(WHAT THE EXERCISE ASKS):
Could you write out the data again from its start up to and including the line with "(249, 1187).", requests included, shifting every coordinate in the answers by adding 67 to each number? Leave the pictures out.

=== SOURCE DATA ===

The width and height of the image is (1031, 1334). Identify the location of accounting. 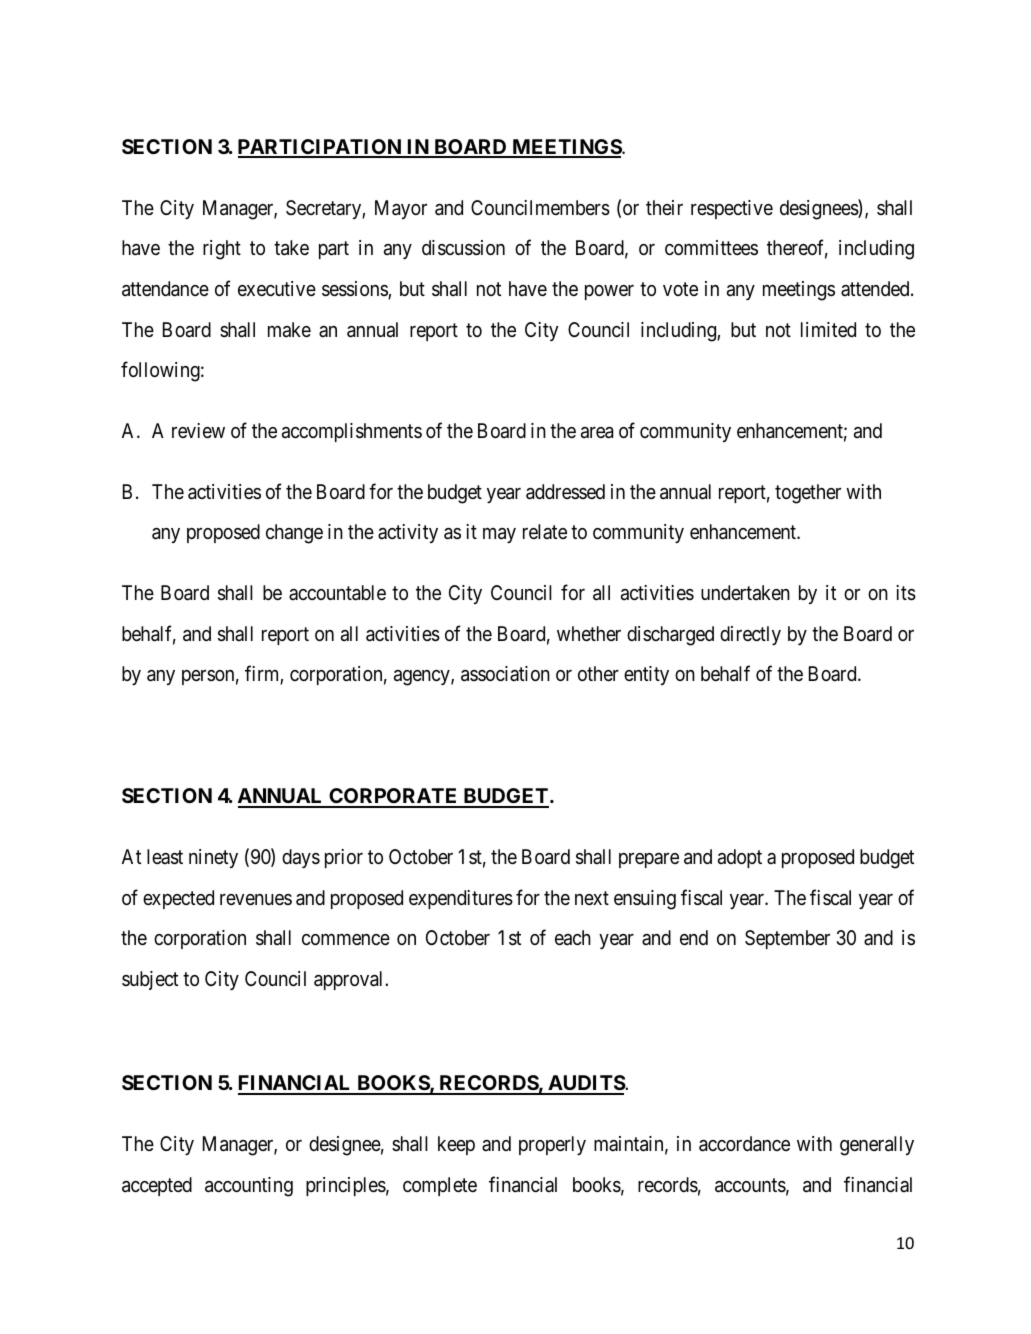
(249, 1187).
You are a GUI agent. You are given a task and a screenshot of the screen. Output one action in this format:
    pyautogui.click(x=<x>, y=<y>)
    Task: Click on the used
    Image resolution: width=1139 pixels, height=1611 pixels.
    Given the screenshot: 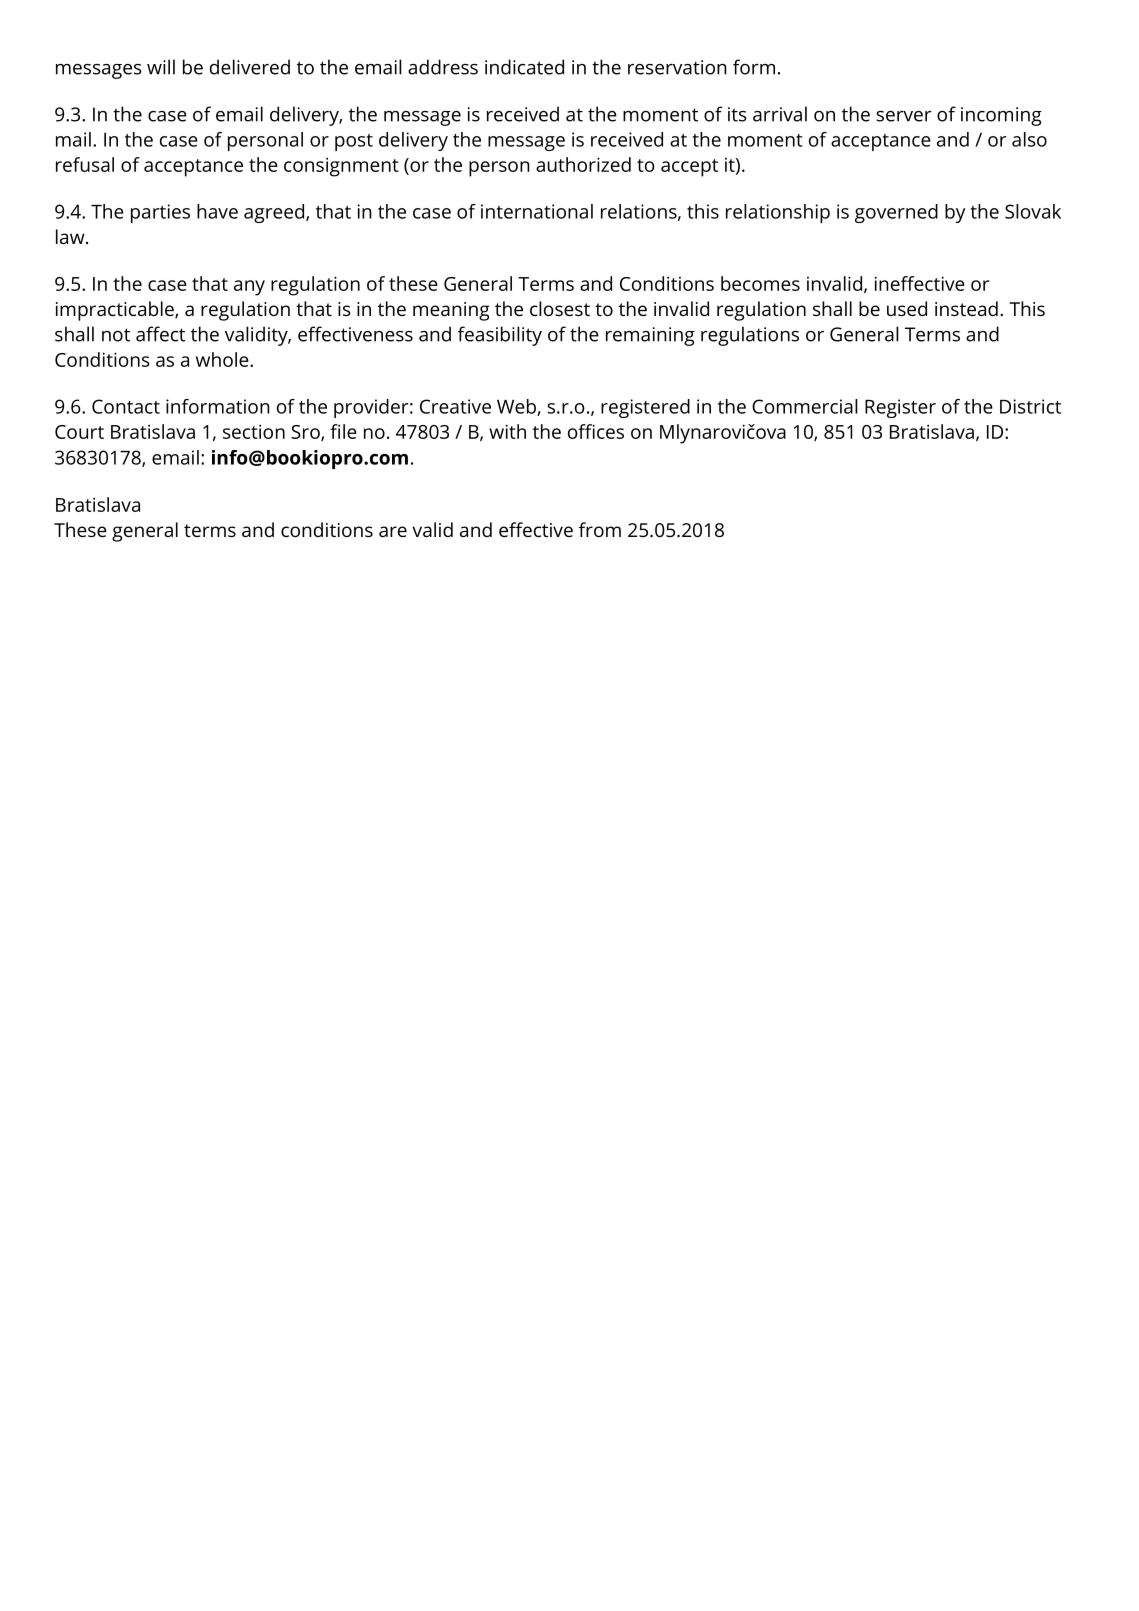 What is the action you would take?
    pyautogui.click(x=907, y=308)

===

(ANSWER TO THE TASK):
The width and height of the image is (1031, 1334). Identify the location of accounting. 
(316, 1254).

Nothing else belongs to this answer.